As Media Matters has documented, during the Bush administration, the media consistently allowed conservatives to dominate their shows, booking them as guests far more often than progressives. The rationale was that Republicans were “in power.”

It appears that old habits die hard. Even though President Obama and his team are in control of the executive branch and Democrats are in the majority in Congress, the cable networks are still turning more often to Republicans and allowing them to set the agenda on major issues, most recently on the debate over the economic recovery package.

[...]

In total, from 6 AM on Monday to 4 PM on Wednesday, the networks have hosted Republican lawmakers 51 times and Democratic lawmakers only 26 times.
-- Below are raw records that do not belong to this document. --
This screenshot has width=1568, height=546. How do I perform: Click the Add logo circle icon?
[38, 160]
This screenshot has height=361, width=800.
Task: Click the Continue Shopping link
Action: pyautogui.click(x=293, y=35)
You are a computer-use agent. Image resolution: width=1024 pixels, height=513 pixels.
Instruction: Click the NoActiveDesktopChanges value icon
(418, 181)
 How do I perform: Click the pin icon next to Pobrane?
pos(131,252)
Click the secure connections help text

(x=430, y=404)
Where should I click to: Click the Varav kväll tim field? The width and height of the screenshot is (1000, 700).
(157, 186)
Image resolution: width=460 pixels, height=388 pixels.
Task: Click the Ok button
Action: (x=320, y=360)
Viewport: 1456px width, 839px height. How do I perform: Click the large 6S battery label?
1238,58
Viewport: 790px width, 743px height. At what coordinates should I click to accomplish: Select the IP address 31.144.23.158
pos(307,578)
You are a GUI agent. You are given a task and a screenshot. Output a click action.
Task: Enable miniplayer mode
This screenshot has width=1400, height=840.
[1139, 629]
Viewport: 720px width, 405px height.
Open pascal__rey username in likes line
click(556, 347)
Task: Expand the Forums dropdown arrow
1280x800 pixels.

Surprisingly, Fox News came the closest to offering balance, hosting 8 Republicans and 6 Democrats. CNN had only two Democrats compared to 7 Republicans.

As Josh Marshall points out, there seems to be a big disconnect between the establishment media in Washington, D.C., and the rest of America:

“It’s eerie — I read the news from the Beltway, and there’s this disconnect with the polls from the Midwest that I see all around me.”

That’s from Ann Selzer, the Iowa pollster who’s an expert on public opinion throughout the midwest, as quoted by Ben Smith.

It really is the big story of the first weeks of the Obama administration. In Washington, it was a battle royale between the new president and an emboldened Republican minority. At times they seemed to have him on the ropes. And yet in the country at large, Obama remains super popular. And the GOP is wildly unpopular.

[...]

The city remains wired for the GOP. Not that it’s done them a great deal of good of late. But it remains a key part of understanding every part of what is happening today.

If the dynamic described above is true, and I believe that it is, it may take a while before the mainstream establishment media starts reflecting the shift in the balance of power that has come about in the country, given how unlikely it is that news producers and editors will empty out their trusty rolodexes.

Early lessons for president Obama

The fight over the stimulus bill has presented observers and participants many lessons, I just hope that president Obama and his advisors take note and adjust — which I’m confident that they will.

Lesson Nº 1: So-called bipartisanship, while useful as a tool to contrast oneself against the opposition, poses limits on the offensive tactical options available to use against the opposition. Therefore, bipartisanship, in and of it self, cannot be the metric that the Obama administration offers as the yard-stick to measure the success of their initiatives. Because, as we saw during the early coverage of the stimulus fight, the mainstream establishment media will mindlessly focus on the so-called bipartisanship narrative, and ignore the substance behind any policy proposals.

Lesson Nº 2: President Obama must be the face of the Democratic party, and of his administration’s proposals. It’s clear that the GOP (Grand Obstructionist Party) strategy is to paint the faceless “Democratic led Congress” as the enemy; because, the calculus must go, they believe that they cannot win head-to-head fight against the photogenic, media-savvy, and very popular president Obama. Therefore, as we saw in the latter half of the stimulus fight, president Obama must use the bully pulpit to present himself as the voice and face of the Democratic agenda.

Lesson Nº 3: Use president Obama’s popularity to contrast himself against the opposition. The best example of this, again, came in the latter half of the fight over the stimulus bill, when president Obama embarked on a campaign-style town hall meeting tour, that reminded the DC establishment media why Obama won the presidency; and, too, that GOP obstruction is out-of-step with the public, which overwhelming backs our president’s policies.

Lesson Nº 4: Finally, president Obama must remember that he and the Democratic party won with overwhelming public support, and that he has a mandate to change the course that the country has been in over the past eight years. Therefore, in spite of the timidity that’s always urged by establishment insiders in the media and in the halls of the capital, president Obama must assert his popular mandate and now shy away from pursuing a bold progressive agenda.